The Finance Bill 2024, described as a “tsunami of taxes,” successfully passed through Pakistan’s National Assembly on Thursday. This pivotal legislation comes ahead of crucial talks with the International Monetary Fund (IMF) for a new, extensive bailout, aimed at salvaging an economy on the brink of a debt default.

Read More: Fuel Prices to Increase

The federal government presented the Rs18.877 trillion budget for the fiscal year 2024-25 (FY25), amidst sharp criticism from opposition parties. Despite the backlash, the bill, moved by Finance Minister Muhammad Aurangzeb, was endorsed by the ruling alliance and passed with a majority vote. All amendments proposed by opposition members were rejected, as NA Speaker Sardar Ayaz Sadiq announced the bill’s passage live on television.

Challenging Revenue Targets

Policymakers have set an ambitious tax revenue target of Rs13 trillion for the year starting July 1, marking a 40% increase from the current year. This move is part of efforts to secure a new rescue deal with the IMF, with Pakistan negotiating a loan between $6 billion to $8 billion.

The tax hike includes a 48% increase in direct taxes and a 35% rise in indirect taxes, alongside a significant 64% increase in non-tax revenue, including petroleum levies. Specific tax increments include an 18% tax on textile, leather products, and mobile phones, and a higher tax on capital gains from real estate. Workers will face more direct taxes on income, reflecting the government’s broad strategy to boost revenue.

Fiscal and Economic Projections

The government has projected a sharp reduction in the fiscal deficit for the upcoming financial year to 5.9% of GDP, down from an estimated 7.4% this year. The growth target has been set at 3.6%, with inflation anticipated at 12%. To manage fiscal balance, the government plans to gradually increase the levy on petrol and diesel from Rs60 per litre to Rs70 per litre, with similar increases on light diesel oil, kerosene oil, and high-octane.

In response to opposition concerns, Finance Minister Aurangzeb emphasized that the economy has achieved stability, with reductions in the current account deficit and fiscal deficit, stable currency, increased foreign exchange reserves at $9 billion, and inflation down to 11% from 38%.

Further adjustments include new taxes on travel starting July 1. Business and club class tickets to the United States and Canada will incur an additional Rs100,000 tax, while tickets to Europe, New Zealand, and Australia will see a Rs60,000 hike. Travel to Dubai, Saudi Arabia, and other Middle Eastern and African countries will have an additional Rs30,000 tax. These measures aim to bolster the tax base amidst a challenging economic landscape.

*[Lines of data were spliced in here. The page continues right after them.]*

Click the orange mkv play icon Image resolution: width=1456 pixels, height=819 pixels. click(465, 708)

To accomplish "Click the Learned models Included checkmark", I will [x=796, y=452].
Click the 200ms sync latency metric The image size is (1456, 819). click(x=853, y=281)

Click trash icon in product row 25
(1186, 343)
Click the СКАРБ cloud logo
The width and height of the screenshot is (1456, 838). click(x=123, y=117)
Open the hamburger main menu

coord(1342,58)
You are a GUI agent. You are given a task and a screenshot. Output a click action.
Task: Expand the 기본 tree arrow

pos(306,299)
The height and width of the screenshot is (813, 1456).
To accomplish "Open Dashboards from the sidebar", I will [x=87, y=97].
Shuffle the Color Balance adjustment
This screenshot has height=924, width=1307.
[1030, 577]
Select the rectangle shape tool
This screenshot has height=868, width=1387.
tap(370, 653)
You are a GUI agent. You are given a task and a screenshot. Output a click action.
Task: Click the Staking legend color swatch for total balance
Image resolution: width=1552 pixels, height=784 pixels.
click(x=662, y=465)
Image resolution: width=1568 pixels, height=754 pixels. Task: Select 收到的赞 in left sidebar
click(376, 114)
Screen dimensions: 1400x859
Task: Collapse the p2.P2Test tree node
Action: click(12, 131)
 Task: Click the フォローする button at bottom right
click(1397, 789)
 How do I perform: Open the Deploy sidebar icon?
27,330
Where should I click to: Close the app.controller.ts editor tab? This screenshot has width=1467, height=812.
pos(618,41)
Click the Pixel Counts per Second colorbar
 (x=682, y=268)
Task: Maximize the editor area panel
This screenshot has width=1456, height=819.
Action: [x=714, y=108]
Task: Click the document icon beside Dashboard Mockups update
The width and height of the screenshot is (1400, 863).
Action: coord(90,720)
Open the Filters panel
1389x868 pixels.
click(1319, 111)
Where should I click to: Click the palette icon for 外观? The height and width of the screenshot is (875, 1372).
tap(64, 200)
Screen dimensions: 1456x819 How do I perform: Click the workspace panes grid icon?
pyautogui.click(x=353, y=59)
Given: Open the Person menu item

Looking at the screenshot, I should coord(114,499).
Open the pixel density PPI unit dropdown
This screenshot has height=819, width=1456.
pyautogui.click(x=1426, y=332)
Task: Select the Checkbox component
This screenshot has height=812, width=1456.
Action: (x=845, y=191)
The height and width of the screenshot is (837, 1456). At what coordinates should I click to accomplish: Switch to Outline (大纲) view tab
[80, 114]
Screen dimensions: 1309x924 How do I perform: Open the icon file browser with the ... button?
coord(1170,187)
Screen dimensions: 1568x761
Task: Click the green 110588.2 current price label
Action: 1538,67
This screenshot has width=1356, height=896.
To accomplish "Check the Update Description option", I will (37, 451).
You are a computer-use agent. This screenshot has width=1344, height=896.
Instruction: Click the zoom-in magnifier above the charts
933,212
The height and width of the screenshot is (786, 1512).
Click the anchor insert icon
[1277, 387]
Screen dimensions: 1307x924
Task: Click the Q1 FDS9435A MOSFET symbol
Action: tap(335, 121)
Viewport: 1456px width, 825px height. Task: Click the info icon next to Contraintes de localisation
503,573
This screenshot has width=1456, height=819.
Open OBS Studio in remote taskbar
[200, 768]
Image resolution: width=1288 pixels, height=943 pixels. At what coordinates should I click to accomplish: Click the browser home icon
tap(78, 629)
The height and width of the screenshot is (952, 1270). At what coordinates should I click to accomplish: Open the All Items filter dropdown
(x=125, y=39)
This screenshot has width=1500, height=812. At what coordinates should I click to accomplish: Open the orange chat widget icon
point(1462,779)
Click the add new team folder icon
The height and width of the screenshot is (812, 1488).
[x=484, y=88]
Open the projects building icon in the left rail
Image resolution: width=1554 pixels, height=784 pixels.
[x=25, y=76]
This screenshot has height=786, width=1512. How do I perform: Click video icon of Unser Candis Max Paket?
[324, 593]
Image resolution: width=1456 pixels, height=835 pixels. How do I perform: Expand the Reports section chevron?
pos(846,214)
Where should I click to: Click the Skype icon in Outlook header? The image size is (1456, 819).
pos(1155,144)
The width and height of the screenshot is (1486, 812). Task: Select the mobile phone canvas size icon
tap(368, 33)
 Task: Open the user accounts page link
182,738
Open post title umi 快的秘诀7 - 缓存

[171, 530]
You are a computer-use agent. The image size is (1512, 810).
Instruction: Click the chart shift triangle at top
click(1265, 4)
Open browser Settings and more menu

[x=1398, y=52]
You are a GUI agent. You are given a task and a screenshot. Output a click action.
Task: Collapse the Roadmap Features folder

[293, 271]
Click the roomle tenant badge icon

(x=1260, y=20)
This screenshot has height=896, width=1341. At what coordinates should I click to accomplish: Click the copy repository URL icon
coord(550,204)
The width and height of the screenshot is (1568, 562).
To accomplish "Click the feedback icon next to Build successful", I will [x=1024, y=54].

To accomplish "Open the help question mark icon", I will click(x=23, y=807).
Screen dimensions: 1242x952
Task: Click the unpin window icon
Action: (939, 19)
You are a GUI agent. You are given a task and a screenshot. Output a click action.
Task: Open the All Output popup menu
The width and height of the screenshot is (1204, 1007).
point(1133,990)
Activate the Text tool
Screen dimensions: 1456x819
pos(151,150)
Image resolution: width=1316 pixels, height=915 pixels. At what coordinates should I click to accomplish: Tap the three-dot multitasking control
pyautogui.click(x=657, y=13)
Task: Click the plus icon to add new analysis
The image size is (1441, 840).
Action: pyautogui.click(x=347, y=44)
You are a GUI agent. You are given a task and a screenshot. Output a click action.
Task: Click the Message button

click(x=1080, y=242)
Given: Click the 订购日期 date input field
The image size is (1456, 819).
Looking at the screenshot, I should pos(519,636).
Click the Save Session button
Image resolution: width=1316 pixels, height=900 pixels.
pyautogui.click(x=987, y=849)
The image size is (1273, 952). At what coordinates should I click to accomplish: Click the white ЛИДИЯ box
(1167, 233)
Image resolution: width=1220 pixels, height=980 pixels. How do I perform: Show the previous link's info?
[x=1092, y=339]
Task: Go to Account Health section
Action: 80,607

Opposition’s Stance and Government’s Defense

Opposition parties, primarily the PTI, have vehemently rejected the budget, labeling it as “economic terrorism” and predicting severe inflationary impacts. PTI leaders argued that the budget will stifle economic growth and increase electricity prices from Rs70 to Rs85.

They criticized the lack of an austerity plan and highlighted the unemployment surge during the current government’s tenure. Conversely, Prime Minister Shehbaz Sharif defended the government’s fiscal strategy, questioning the Khyber Pakhtunkhwa (KP) government’s use of Rs590 billion allocated for anti-terrorism efforts. He emphasized that KP has been the frontline in the fight against terrorism, justifying the additional funds allocated under the NFC award.

Pakistan’s Finance Bill 2024 represents a critical step towards economic recovery and stability. Despite opposition claims of inflationary pressures and economic hardships, the government remains steadfast in its approach to broaden the tax base and secure IMF support.

The emphasis on tax reforms and structural adjustments highlights a commitment to overcoming fiscal challenges and achieving sustainable growth. As Pakistan navigates this turbulent period, the focus remains on balancing immediate financial needs with long-term economic resilience.